La letterina e la poesia di Natale
Era l’appuntamento più atteso dai bambini che la mettevano sotto il piatto del padre, che fingeva sorpresa quando la scopriva. Da principio era un foglietto di quaderno dove i bambini disegnavano tre figure che doveva rappresentare la Sacra Famiglia; qualcuno si spingeva oltre aggiungendo due animali che doveva raffigurare l’asino e il bue. Con il tempo le letterine assunsero vesti raffinate (a volte anche troppo chic) traforate, merlate, con il Presepe a soffietto e le buste colorate. I bambini aggiungevano poche parole non sempre spontanee: “Caro Gesù Bambino tu sei tanto buono ed io meno. Ti prometto però che d’ora in avanti sarò più bravo e ubbidiente”. A quel punto il babbo tirava fuori, con gesti solenni il portamonete e allungava al piccolo la “mancia” che la madre prontamente “requisiva” spacciandosi per colei che li avrebbe conservati.
Se la letterina era un fatto personale tra genitori e figli, la poesia, imparata a memoria, serviva invece a raccogliere le mance dei parenti. La scena era sempre la stessa: il piccola saliva sopra una sedia per farsi vedere da tutti poi, dopo una serie di tentennamenti tra un “mi vergogno” e un “non me la ricordo”, finalmente partiva a razzo e la completava tutto d’un fiato, per poi rifugiarsi nelle braccia della mamma che per premio gli dava un fico riempito con mandorle, candito, un po’ di cacao e zucchero, avvolto in una carta colorata.
La poesia più gettonata era “La notte santa” di Guido Gozzano. Una poesia così lunga che il bambino ogni tanto aveva bisogno dell’imbeccata della madre per andare avanti nella sua cantilena.

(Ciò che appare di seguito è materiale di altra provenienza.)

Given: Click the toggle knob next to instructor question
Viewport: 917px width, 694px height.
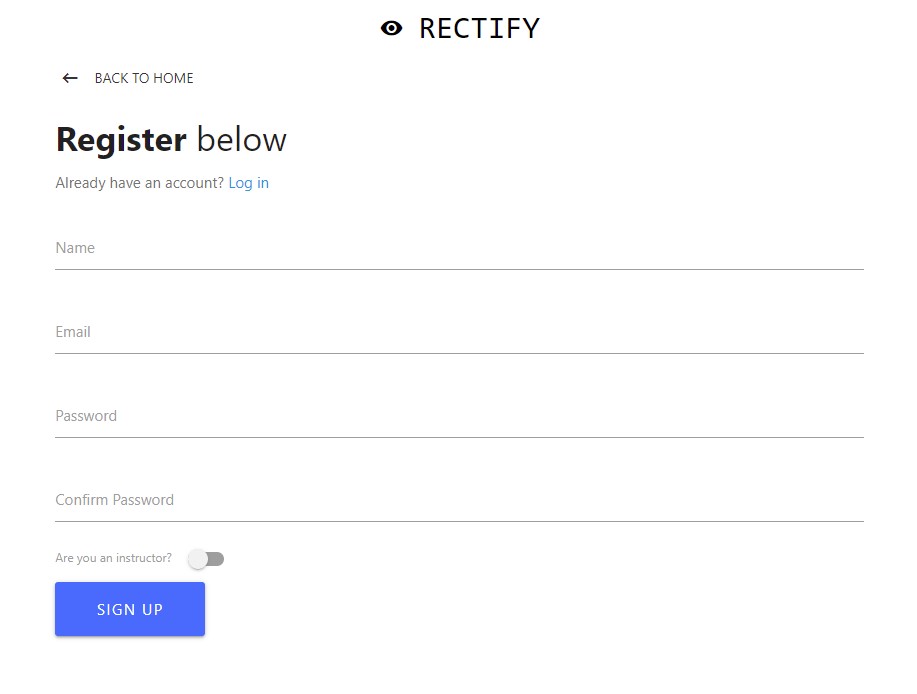Looking at the screenshot, I should pos(196,558).
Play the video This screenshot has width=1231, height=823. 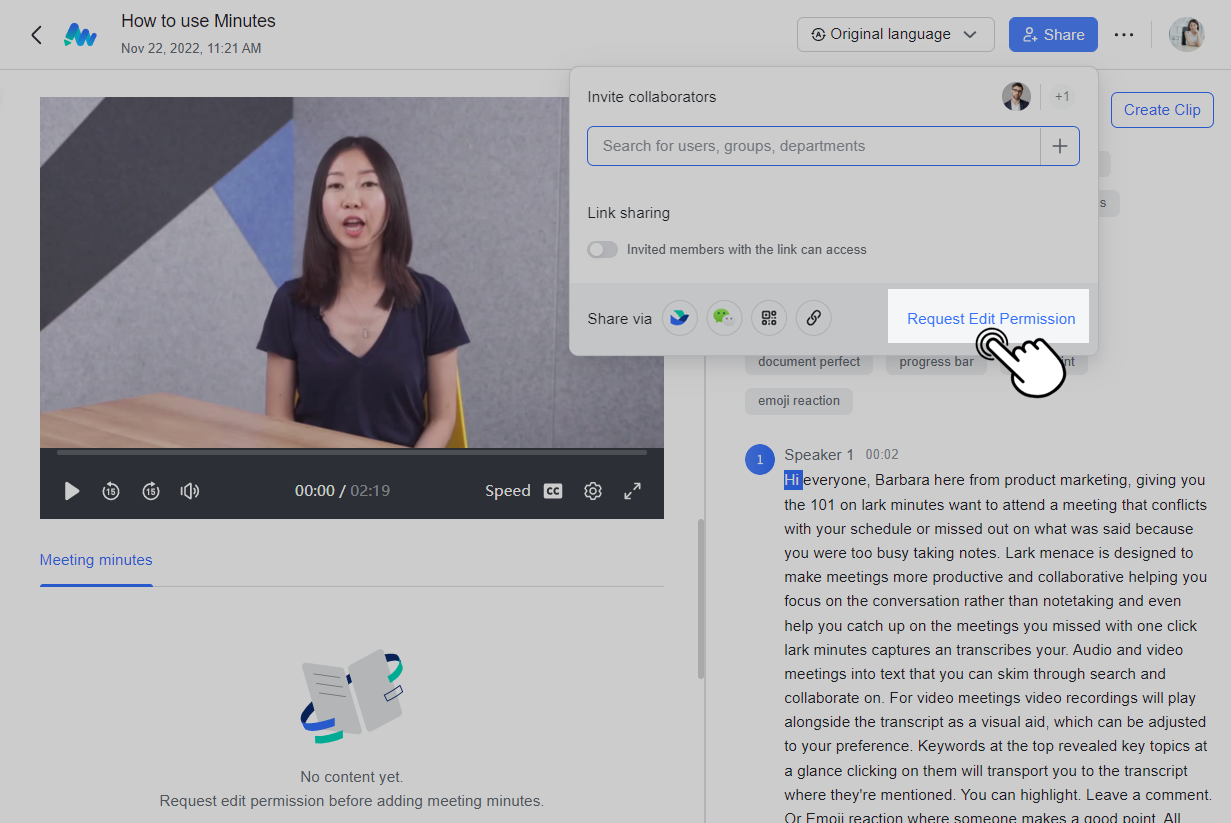click(72, 491)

È nato! È nato il Signore!
È nato nel nostro paese!
Risplende d’un astro divino
La notte che già fu sì buia.
È nato il Sovrano Bambino.
È nato!Alleluja! Alleluja!
L’Albero di Natale e Babbo Natale
L’albero di Natale si richiama al “culto degli alberi”, un mito che si perde nella notte dei tempo, nella grande epoca dell’animismo, quando l’uomo riteneva che ogni oggetto fosse animato. Allo spirito dell’albero veniva attribuito un potere fecondatore ed una capacità di influire beneficamente sulla vita. Quindi, quando l’inverno si faceva più freddo e la neve copriva le immense selve, l’albero diventava più sacro, perché proteggeva fino al ritorno del sole.
Rimase per secoli una consuetudine pagana e fu solo nel corso della riforma luterana che assunse il ruolo di simbolo in antitesi al presepe di tradizione cattolica romana.
Alla tradizione dell’Albero è legata anche quella di Babbo Natale, portatore di doni che vengono distribuiti a nome del Bambin Gesù, soppiantando la Befana. Questa tradizione arrivata a noi dal Nord Europa in effetti ha origine nel meridione italiano.
Da principio, infatti, Babbo Natale altri non era che San Nicola di Bari, nella cui ricorrenza il 6 dicembre venivano regalati giocattoli ai bambini. Il culto si estese soprattutto in Russia con il nome di San Nicholau per poi espandersi nei paesi nordici con il nome di Santa Claus.